### YOUR ASSIGNMENT:
In the data below, find the line containing "May 2017 (13, 2112)", then set down that line and every later line up to and including the line containing "April 2020 (13, 1900)", exactly.

### INFORMATION SUPPLIED:

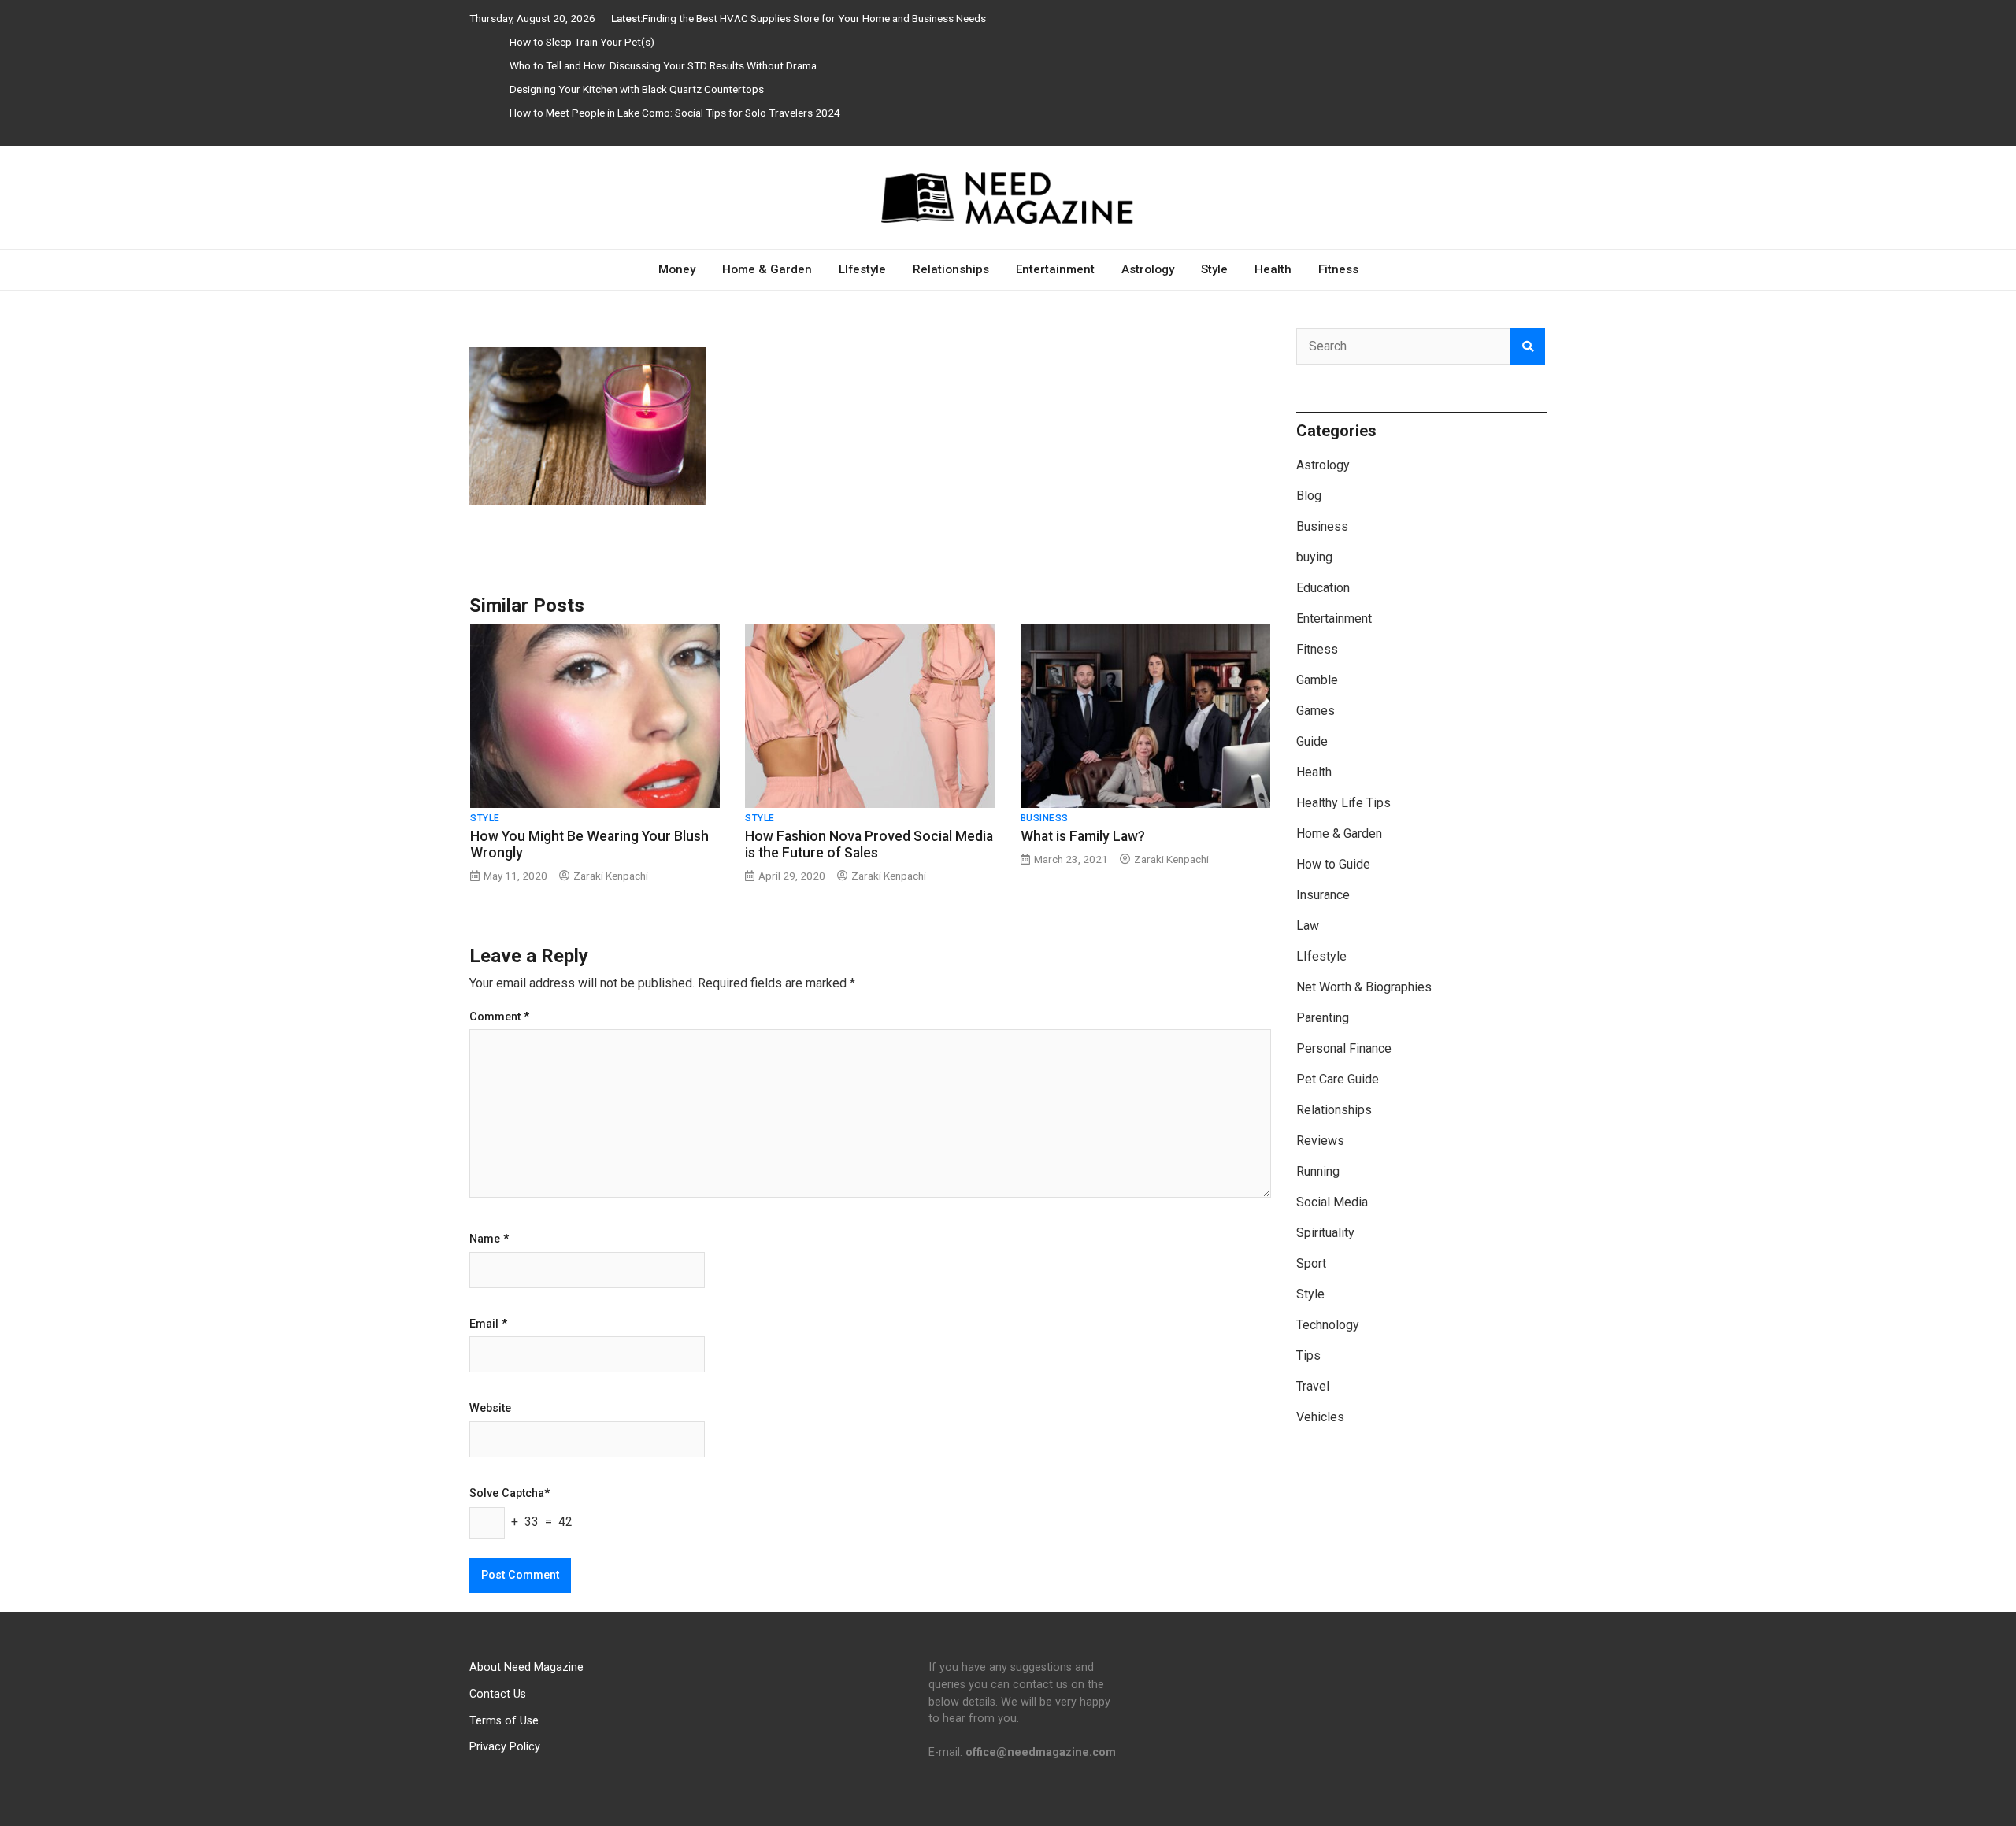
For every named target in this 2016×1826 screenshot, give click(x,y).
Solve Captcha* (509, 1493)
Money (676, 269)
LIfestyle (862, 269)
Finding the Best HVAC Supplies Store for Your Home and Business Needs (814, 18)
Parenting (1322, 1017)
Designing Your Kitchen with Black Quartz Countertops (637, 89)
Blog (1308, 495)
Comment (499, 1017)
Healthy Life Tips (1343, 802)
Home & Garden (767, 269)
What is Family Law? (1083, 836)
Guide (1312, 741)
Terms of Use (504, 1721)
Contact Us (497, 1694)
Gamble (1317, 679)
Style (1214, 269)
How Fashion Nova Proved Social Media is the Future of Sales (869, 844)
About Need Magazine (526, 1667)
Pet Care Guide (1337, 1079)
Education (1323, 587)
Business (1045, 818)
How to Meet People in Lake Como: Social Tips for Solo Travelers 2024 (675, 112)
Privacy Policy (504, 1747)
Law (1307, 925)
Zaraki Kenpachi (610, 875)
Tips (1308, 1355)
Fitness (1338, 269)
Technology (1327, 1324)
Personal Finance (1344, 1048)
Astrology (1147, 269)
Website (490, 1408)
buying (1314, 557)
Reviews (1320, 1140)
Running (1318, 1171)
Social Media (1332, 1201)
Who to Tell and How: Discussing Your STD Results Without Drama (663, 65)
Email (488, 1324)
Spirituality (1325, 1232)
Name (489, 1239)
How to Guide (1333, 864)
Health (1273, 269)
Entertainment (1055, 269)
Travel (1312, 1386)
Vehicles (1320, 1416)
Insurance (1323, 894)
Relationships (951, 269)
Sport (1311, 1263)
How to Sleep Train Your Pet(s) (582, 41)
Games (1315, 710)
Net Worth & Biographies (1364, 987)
...
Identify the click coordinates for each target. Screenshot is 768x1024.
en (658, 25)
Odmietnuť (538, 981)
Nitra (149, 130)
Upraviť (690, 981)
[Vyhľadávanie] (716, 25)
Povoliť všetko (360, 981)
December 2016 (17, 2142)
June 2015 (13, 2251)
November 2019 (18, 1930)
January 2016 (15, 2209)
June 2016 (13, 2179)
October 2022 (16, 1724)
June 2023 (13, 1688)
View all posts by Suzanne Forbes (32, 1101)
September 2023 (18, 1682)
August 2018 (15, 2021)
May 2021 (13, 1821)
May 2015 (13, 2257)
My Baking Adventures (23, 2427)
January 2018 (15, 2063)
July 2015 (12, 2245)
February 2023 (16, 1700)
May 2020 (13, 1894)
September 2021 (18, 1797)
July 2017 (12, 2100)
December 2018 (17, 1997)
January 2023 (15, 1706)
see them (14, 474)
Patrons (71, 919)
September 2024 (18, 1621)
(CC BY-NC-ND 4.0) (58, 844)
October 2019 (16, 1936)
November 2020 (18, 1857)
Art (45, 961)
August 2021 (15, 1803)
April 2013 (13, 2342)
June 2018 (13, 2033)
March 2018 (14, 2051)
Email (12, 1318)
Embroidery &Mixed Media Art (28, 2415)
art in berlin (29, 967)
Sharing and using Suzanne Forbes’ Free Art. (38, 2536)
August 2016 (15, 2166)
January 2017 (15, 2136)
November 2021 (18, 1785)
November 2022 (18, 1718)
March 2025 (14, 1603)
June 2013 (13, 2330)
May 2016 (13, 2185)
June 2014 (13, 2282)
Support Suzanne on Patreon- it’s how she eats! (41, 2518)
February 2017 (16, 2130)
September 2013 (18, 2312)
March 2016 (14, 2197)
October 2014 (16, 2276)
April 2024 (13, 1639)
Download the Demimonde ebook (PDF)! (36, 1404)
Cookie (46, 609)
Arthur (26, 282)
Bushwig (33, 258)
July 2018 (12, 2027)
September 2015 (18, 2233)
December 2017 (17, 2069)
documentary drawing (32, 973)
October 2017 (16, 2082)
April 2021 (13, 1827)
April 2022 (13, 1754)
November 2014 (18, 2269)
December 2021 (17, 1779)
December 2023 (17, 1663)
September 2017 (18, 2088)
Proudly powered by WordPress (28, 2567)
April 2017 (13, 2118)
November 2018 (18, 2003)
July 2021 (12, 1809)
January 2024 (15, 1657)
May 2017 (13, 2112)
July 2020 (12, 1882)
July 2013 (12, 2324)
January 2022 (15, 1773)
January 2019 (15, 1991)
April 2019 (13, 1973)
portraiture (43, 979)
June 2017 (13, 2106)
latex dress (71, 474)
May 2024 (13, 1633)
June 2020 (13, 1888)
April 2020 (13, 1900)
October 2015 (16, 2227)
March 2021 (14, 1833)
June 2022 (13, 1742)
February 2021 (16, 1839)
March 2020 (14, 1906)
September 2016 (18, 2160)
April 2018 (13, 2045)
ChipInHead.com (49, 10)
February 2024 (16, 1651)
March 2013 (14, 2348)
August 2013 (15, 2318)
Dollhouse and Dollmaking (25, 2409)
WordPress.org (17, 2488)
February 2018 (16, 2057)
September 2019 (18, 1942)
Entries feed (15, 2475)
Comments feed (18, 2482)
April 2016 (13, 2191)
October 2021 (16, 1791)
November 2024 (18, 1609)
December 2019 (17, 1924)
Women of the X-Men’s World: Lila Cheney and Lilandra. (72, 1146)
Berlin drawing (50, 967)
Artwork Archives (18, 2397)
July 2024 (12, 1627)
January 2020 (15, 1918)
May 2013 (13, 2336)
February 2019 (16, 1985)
...
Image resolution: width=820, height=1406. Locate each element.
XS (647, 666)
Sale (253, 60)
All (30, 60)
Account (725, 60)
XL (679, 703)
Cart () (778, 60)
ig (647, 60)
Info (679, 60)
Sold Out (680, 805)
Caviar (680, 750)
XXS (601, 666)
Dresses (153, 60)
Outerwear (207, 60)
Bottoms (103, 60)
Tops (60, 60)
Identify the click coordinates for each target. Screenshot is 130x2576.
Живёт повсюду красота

### RESULT:
May 2017 (13, 2112)
July 2020 (12, 1882)
July 2013 (12, 2324)
January 2022 (15, 1773)
January 2019 (15, 1991)
April 2019 (13, 1973)
portraiture (43, 979)
June 2017 (13, 2106)
latex dress (71, 474)
May 2024 (13, 1633)
June 2020 (13, 1888)
April 2020 (13, 1900)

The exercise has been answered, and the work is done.